Fans of the country star will hear some spiritual songs when Raye plays a 7:30 p.m. show Feb. 18 at Monroe County Community College’s La-Z-Boy Center Meyer Theater. Tickets are $37 and $27.
“People still want to hear all the hits. I had 24 top 10 records and 15 of them went No. 1, so you can’t really play them all in one show, but I play the ones that people remember the most,” Raye said. “I’ve worn my faith on my sleeve really my entire career, so it’s really not a shock to anybody that I play [Christian songs] — I’m wise about which to choose, some of the ones that are more generally accepted, so that I definitely get the message across, everyone knows what the record is, and hopefully will enjoy the spirit that comes along with it without making it preachy.”

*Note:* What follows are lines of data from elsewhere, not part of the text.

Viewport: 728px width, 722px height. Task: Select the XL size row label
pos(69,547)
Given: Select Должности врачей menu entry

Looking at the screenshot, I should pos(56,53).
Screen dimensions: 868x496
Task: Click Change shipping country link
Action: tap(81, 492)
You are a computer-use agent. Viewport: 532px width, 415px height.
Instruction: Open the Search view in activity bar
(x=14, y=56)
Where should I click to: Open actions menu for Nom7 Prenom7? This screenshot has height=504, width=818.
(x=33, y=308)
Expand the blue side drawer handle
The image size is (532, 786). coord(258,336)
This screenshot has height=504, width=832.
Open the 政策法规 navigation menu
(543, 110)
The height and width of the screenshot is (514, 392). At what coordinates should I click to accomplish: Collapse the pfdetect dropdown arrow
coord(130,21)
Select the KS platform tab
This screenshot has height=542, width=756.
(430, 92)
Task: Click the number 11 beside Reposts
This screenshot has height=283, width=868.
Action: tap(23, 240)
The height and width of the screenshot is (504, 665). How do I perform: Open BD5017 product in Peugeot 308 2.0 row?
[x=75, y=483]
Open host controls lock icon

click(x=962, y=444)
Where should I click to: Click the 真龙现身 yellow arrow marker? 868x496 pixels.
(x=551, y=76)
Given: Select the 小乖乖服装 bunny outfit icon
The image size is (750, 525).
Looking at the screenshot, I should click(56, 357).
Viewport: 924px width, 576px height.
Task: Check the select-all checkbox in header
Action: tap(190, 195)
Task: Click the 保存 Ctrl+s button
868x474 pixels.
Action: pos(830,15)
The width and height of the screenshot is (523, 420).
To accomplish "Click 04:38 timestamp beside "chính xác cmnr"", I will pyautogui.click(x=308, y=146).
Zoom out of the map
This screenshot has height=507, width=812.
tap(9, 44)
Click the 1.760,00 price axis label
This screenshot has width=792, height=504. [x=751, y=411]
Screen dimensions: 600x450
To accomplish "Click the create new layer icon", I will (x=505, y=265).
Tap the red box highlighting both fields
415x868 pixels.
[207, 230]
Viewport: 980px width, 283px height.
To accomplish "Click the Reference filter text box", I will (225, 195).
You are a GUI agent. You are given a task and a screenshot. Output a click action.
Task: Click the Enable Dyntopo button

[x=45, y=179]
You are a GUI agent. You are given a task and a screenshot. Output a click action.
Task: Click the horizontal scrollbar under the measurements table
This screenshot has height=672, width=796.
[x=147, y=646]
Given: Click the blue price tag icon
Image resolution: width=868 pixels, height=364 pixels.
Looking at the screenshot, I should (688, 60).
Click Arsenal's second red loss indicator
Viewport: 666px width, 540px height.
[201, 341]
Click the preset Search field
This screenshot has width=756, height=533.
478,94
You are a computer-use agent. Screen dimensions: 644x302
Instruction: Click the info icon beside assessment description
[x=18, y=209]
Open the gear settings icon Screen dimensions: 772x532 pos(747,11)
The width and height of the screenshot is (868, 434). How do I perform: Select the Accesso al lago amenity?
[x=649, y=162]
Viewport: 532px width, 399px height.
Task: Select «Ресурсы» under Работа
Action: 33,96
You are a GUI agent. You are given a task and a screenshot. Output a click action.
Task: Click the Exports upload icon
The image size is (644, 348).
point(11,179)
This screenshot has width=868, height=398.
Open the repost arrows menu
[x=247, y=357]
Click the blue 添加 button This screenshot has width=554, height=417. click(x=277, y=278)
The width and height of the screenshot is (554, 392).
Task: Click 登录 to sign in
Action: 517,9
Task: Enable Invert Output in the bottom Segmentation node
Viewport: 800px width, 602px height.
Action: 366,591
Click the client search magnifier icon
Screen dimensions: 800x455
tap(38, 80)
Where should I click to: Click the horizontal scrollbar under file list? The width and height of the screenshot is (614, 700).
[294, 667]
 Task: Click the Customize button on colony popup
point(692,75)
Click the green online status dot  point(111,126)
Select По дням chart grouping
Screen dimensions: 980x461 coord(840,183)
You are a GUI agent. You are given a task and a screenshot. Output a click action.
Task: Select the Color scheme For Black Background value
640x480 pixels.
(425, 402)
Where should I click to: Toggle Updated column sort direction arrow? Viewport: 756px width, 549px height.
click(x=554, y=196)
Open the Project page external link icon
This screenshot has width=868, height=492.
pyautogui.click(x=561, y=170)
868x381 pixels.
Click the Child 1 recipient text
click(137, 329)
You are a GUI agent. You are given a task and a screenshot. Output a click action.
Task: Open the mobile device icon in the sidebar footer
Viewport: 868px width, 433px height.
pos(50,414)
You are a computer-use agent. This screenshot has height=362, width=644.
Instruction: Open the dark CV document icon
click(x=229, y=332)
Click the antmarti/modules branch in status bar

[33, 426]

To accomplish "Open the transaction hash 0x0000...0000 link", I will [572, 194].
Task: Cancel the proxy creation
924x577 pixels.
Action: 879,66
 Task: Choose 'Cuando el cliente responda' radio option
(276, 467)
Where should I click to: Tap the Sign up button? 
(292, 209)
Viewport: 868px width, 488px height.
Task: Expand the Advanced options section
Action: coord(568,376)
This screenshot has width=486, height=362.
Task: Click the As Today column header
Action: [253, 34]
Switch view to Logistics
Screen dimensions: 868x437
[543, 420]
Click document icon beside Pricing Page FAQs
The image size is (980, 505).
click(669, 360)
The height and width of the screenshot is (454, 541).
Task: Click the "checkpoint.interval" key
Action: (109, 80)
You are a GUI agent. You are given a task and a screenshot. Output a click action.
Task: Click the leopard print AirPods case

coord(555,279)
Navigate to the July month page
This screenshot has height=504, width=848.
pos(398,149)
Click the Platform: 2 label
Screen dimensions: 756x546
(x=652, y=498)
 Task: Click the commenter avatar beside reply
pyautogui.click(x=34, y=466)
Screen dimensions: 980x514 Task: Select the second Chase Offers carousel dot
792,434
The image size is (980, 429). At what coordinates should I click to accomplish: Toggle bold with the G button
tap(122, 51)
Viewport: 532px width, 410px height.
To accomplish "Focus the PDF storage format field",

He was quick to point out that he recognizes his role as an entertainer.
“Nothing in my ‘secular, normal show’ is the slightest bit offensive to anybody who’s a believer. The two things kind of go hand in hand; that’s what I’ve worked very hard on the past 20 years to build.
“I never wanted to do just basic country, beer-drinking, we’re-here-to-sell-beers type of shows. Nothing wrong with that at all, but there’s so many people doing that. That was never my intention.
“I always wanted my music — with the exception of songs ‘That’s My Story,’ ‘Little Red Rodeo’ and ‘My Kind of Girl,’ those are just good, fun hits, you know, they’re lively. For the most part, my shows are full of songs that have a message and many of them were hits — ‘I Think About You’ and ‘Little Rock’ and ‘Not That Different,’ ‘Love, Me’ — all those songs had a message to them and were inspirational. So my shows have always kind of been inspirational.”